In the live-action film, Major Mira Killian (Johansson) is the first of a new form of cyborg: a human brain completely encased in a robotic body. Killian is the only survivor of a cyberterrorist attack, her body beyond repair but her brain saved and inserted into a new robotic body by Hanka Robotics' designer Dr. Ouelet (Binoche). Not long after her creation, she is trained in combat and assigned to anti-terrorist group, Section 9. A cyberterrorist known as Kuze has been targeting Hanka employees by remotely hacking robots or altering the memories and controlling individuals by corrupting their cybernetic enhancements. Killian and her team try to track Kuze down before he can successfully finish off his list of victims.
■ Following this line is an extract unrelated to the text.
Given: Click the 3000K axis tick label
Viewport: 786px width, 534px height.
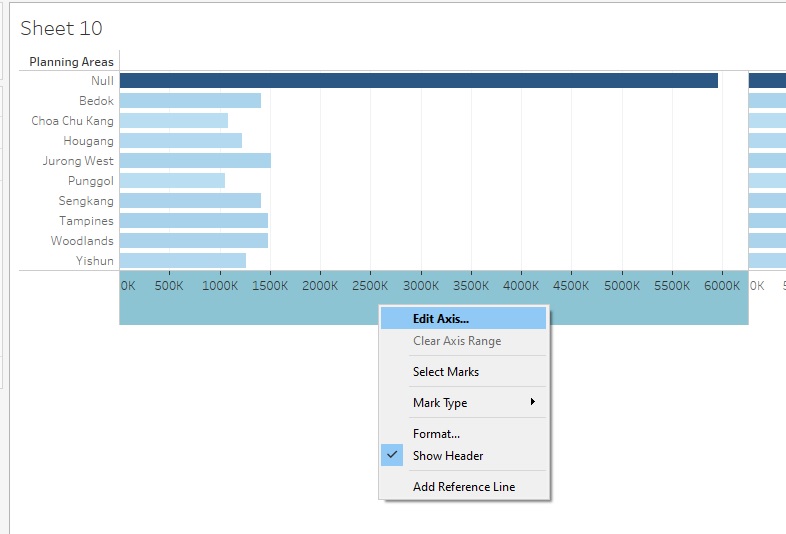Looking at the screenshot, I should [x=421, y=285].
Meanwhile, Killian has been suffering "glitches," which appear as hallucinations, which begin to bother her more and more and she dives deeper into the mystery of this terrorist.
This film takes a stupid approach to a smart property. It's been years since I've seen the original movie, but I do recall some extensive philosophical discussion on the nature of humanity and artificiality and what it means to be human, told among compelling characters, creative action sequences, and gorgeously animated backdrops. While this live-action film is visually stunning, it seems to have dropped a lot of the ambiguity and philosophy of the original for a straight-forward Hollywood "amnesia" plot, and left any subtly out the window. For example, it only takes a few minutes until the movie's title is quickly explained, and then continuously re-explained in case the writers didn't think audiences would get it ("THE GHOST IS YOUR SOUL! THAT'S THE GHOST, GET IT? IT'S IN THE DAMN SHELL. THE SHELL IS A ROBOT. LOOK, IT'S SCARLETT JOHANSSON HALF-NAKED.").
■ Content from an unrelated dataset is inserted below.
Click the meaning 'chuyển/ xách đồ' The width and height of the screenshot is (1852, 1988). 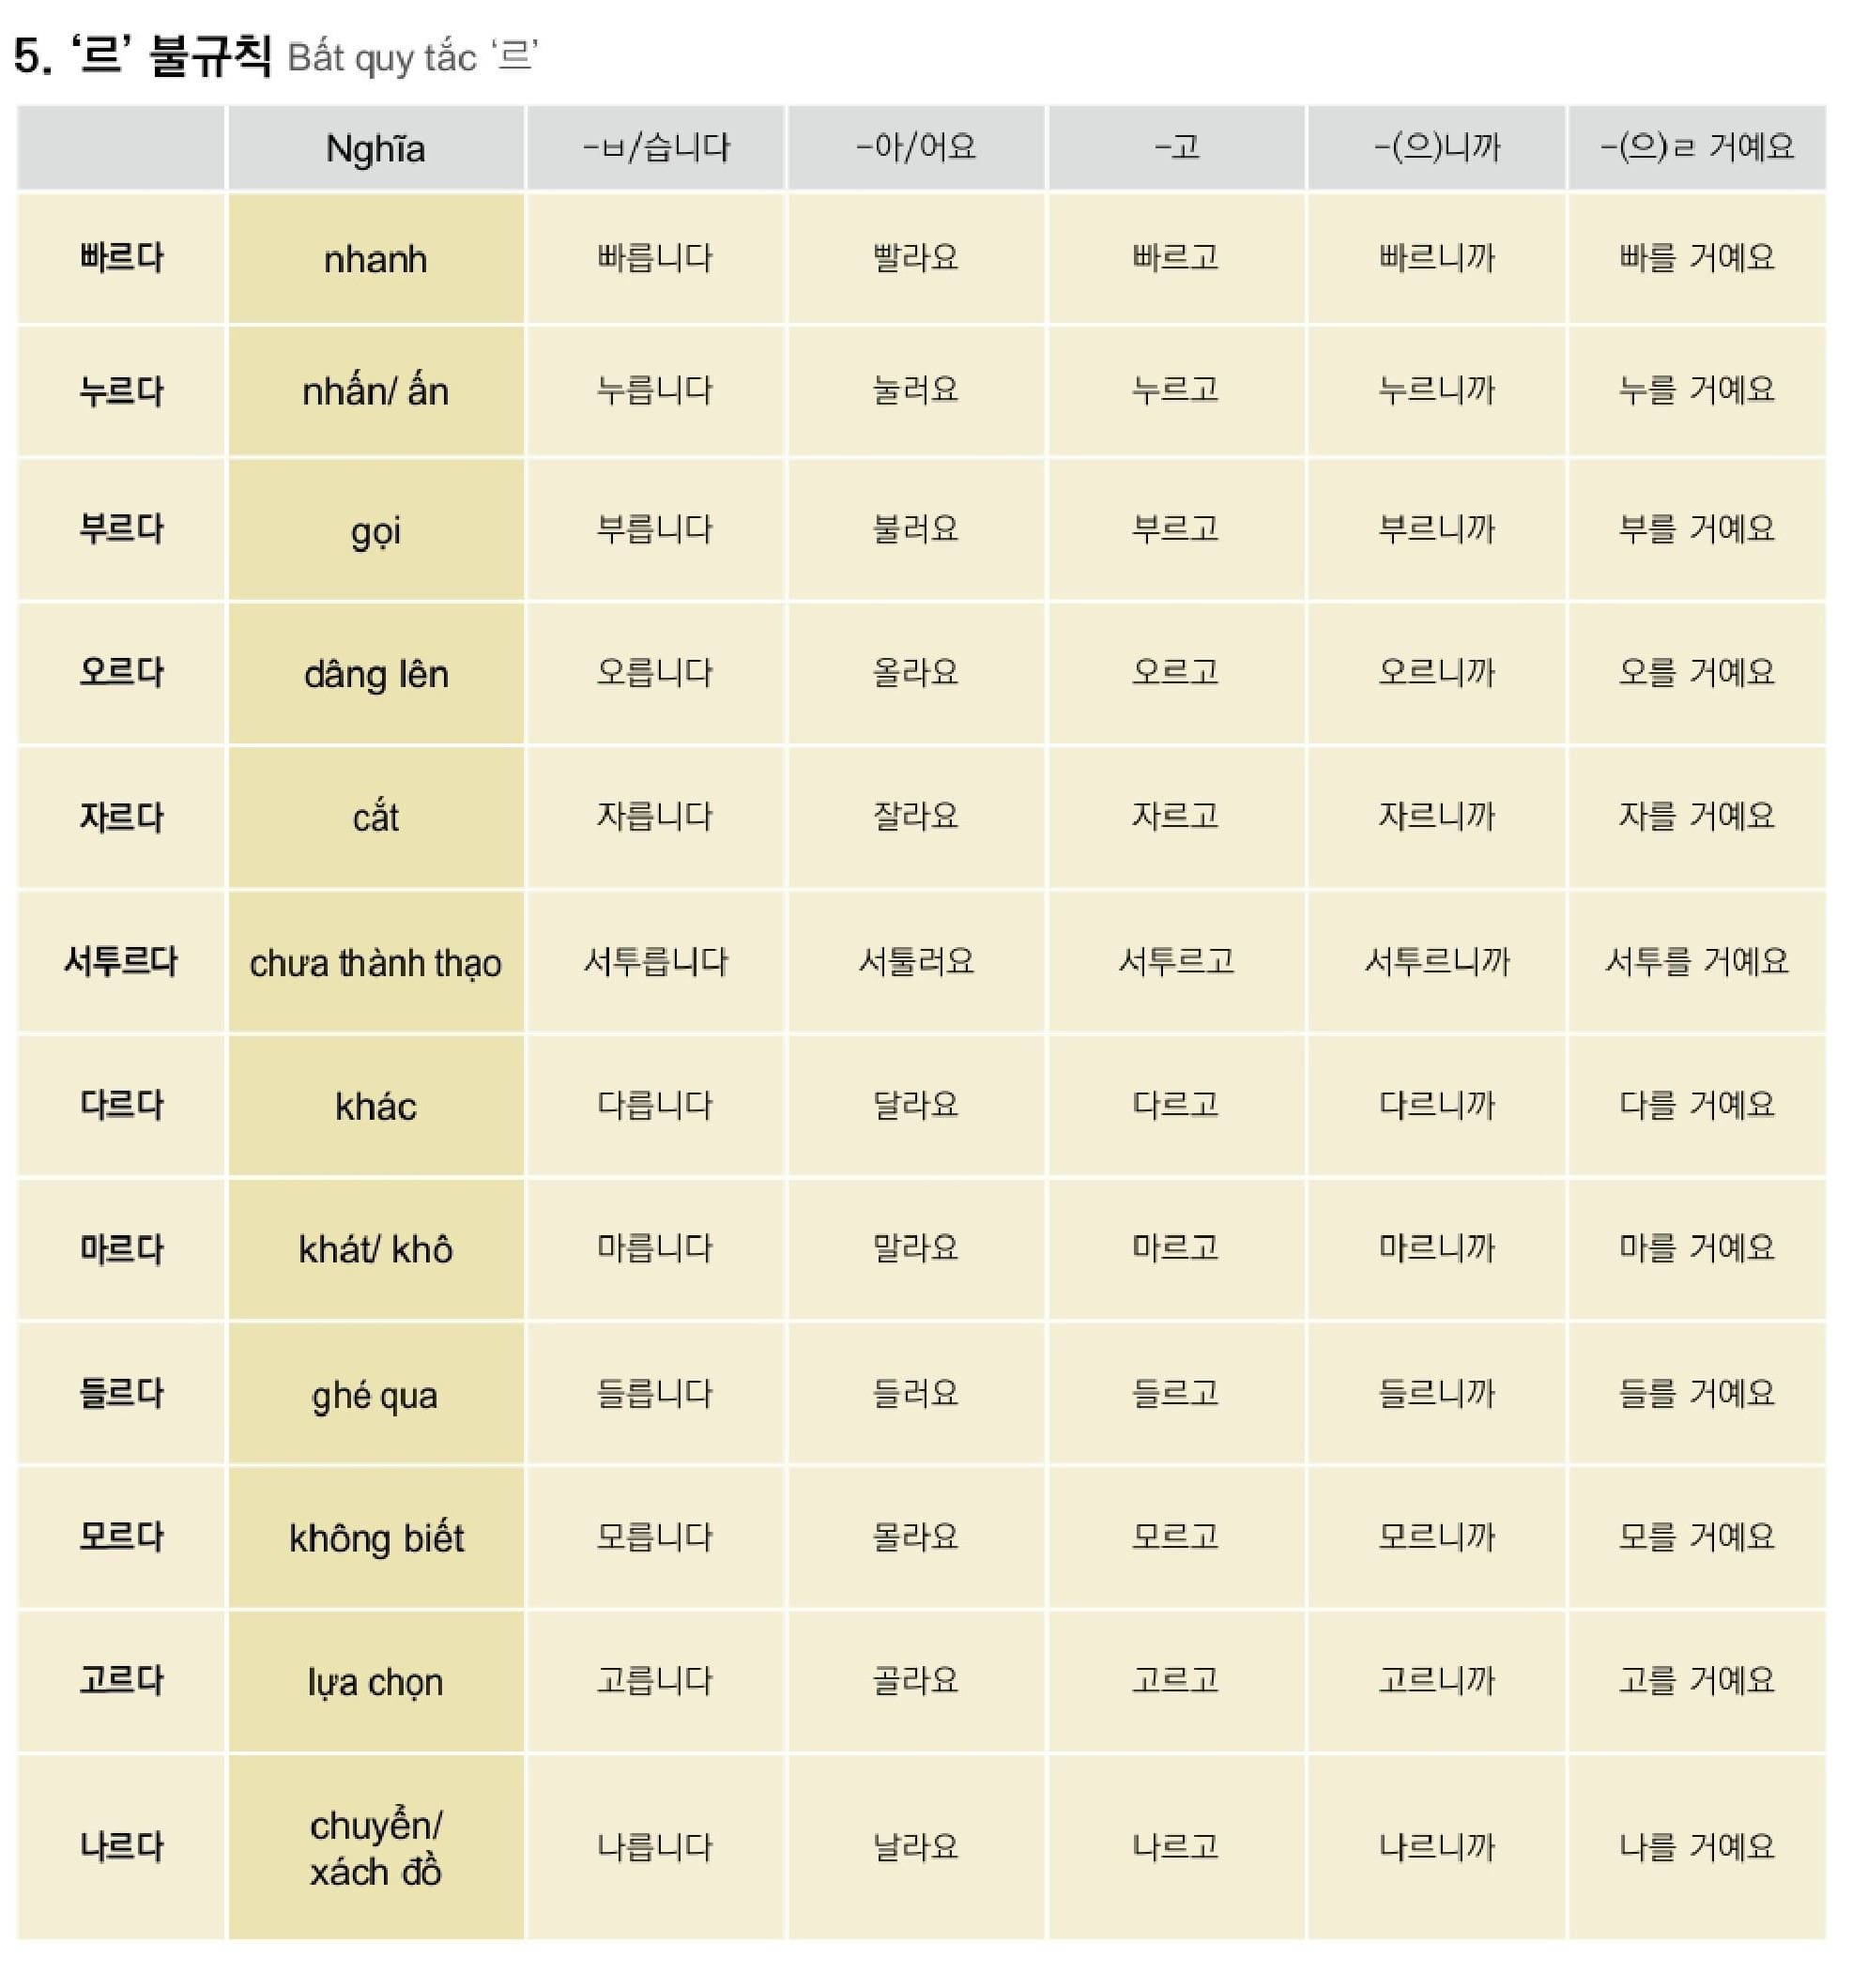pos(375,1848)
While the plot surrounding the identification and capture of Kuze pushes the film forward, it's the mystery of Killian's former life where the movie aims most of its focus. Who was she before this? What happened to her family? What is she now, woman or machine? These questions take center stage, and they eventually meet up with the Kuze storyline for an almost too-clean resolution. By the end there's some epiphanies and conspiracies and a tightly-knit resolution that fits these sort of uninspired action films, and instead of a potentially creative plot, we are left with a Jason Bourne-amnesia story recycled with cybernetics. The film is stripped of what could have made it special and instead becomes boring and predictable. It feels like it should be moving at a frenetic pace, but it sort of plods along on itself with very little direction, while action-movie character cliches mug and emote alongside Scarlett Johansson's reserved and often emotionless Killian.
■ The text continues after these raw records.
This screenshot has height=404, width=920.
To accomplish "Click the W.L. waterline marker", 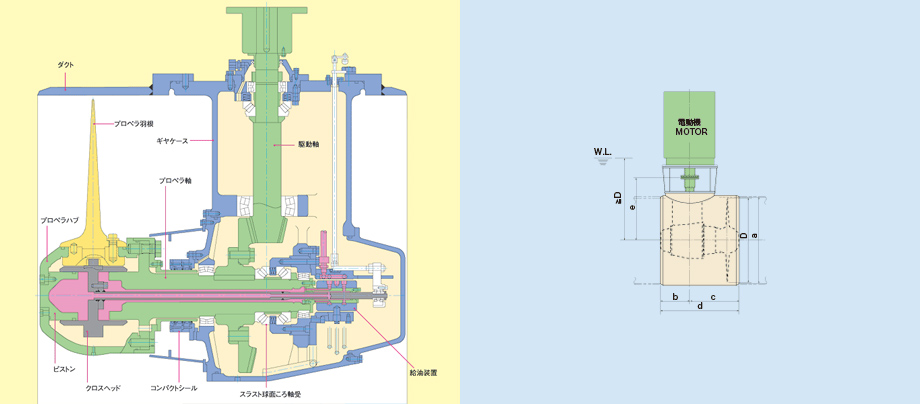I will click(x=602, y=152).
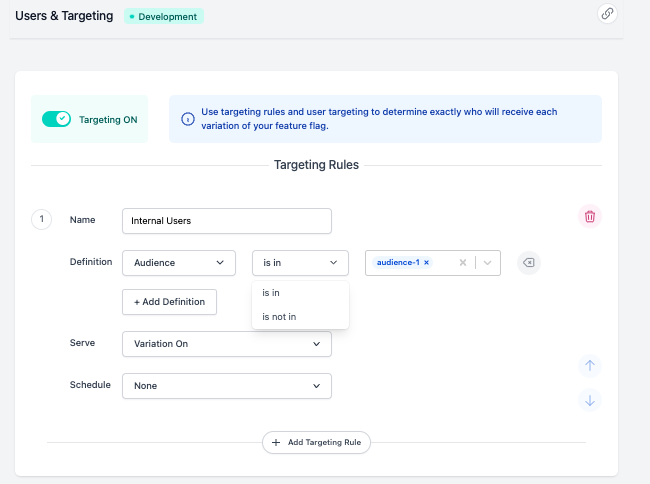Expand the audience selector chevron
This screenshot has height=484, width=650.
[487, 263]
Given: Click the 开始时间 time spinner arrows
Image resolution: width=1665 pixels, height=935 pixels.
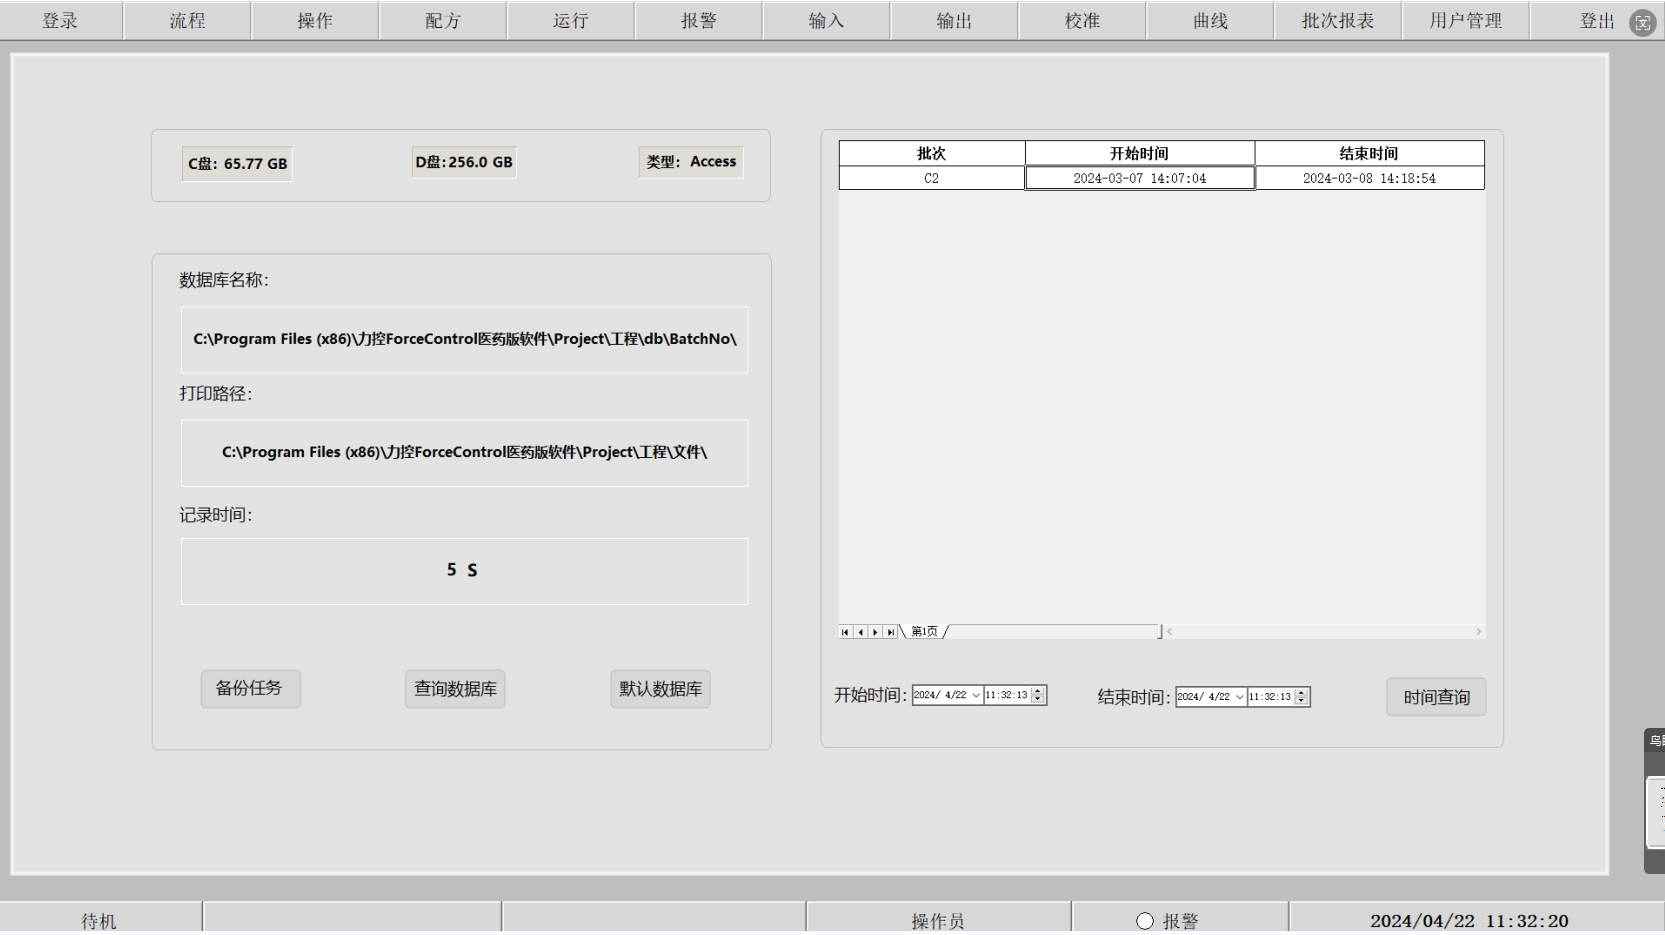Looking at the screenshot, I should [x=1038, y=695].
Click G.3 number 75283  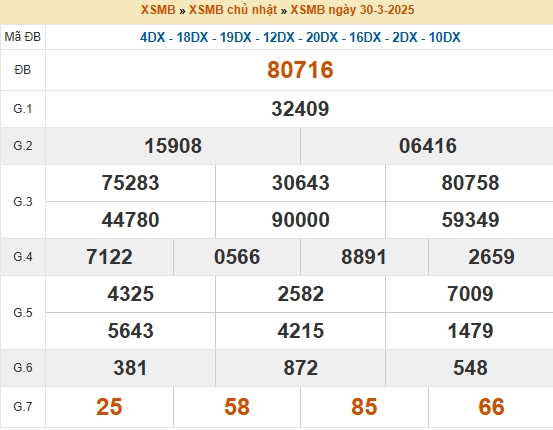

Don't take that as an insult against Johansson. Her take on the character is fairly nuanced, and as always she's a star who can carry an entire film by herself. It's the limited script and odd direction that fails her (as well as the constant need to show her half-naked or undressing every few minutes). She's not alone: other stand-outs include Pilou Asbæk as the gruff but supportive Batou and Michael Pitt as the incredibly bizarre and completely engrossing Kuze. That being said, several other actors are nearly non-entities, or are there to fill the roles of "Movie Villain 1."
Two scenes I do remember from the original movie include the fight in the shallow water that the Major has while using her invisibility tech, and her battle at the very end of the film with the walking tank. Both scenes are recreated here in the movie, the latter (called a "spider-tank") simultaneously bringing to mind a video game final boss and the producer that was famously obsessed with putting giant spiders in his films. Either way, they're entertaining scenes, and a nice nod to the original, but unfortunately they don't make up for the rest of the film's flaws.
Ghost in the Shell is ultimately another one of those sad films that will come and go with little attention. It's immemorable; a commercial came on TV a few days after my viewing, and I thought "Oh yeah, I saw that movie already didn't I?" If there are plans for a sequel or, heavens forbid, a franchise, I don't think it will happen, and the film certainly acts self-contained (a rarity in this day and age). I'm not sure what hardcore anime fans will think when it's compared to the original, but I don't think it's bad enough to actively hate. It's just kind of there. So no, I can't really recommend this, but if you're curious it might be worth a rental or a Netflix/Hulu/Amazon stream later on.